>> start

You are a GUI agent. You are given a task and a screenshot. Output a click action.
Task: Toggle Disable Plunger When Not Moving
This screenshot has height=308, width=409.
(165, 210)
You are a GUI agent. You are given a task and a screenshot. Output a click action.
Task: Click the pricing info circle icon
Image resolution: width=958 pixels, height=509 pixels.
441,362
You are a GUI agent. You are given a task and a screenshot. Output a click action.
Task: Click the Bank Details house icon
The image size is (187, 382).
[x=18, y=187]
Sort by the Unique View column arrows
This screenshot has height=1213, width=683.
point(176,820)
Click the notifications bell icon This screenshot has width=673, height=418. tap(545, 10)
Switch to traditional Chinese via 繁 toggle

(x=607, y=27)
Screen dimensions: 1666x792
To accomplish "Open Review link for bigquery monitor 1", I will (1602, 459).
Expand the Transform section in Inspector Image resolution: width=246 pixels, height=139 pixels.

>> end

What to produce :: Reproduce the listing above in full, swapping each occurrence of "GUI agent" for "UI agent" and keeping everything else unchanged.

Solution for this task ::
You are a UI agent. You are given a task and a screenshot. Output a click action.
Task: Toggle Disable Plunger When Not Moving
This screenshot has height=308, width=409.
(165, 210)
You are a UI agent. You are given a task and a screenshot. Output a click action.
Task: Click the pricing info circle icon
Image resolution: width=958 pixels, height=509 pixels.
441,362
You are a UI agent. You are given a task and a screenshot. Output a click action.
Task: Click the Bank Details house icon
The image size is (187, 382).
[x=18, y=187]
Sort by the Unique View column arrows
This screenshot has height=1213, width=683.
point(176,820)
Click the notifications bell icon This screenshot has width=673, height=418. tap(545, 10)
Switch to traditional Chinese via 繁 toggle

(x=607, y=27)
Screen dimensions: 1666x792
To accomplish "Open Review link for bigquery monitor 1", I will (1602, 459).
Expand the Transform section in Inspector Image resolution: width=246 pixels, height=139 pixels.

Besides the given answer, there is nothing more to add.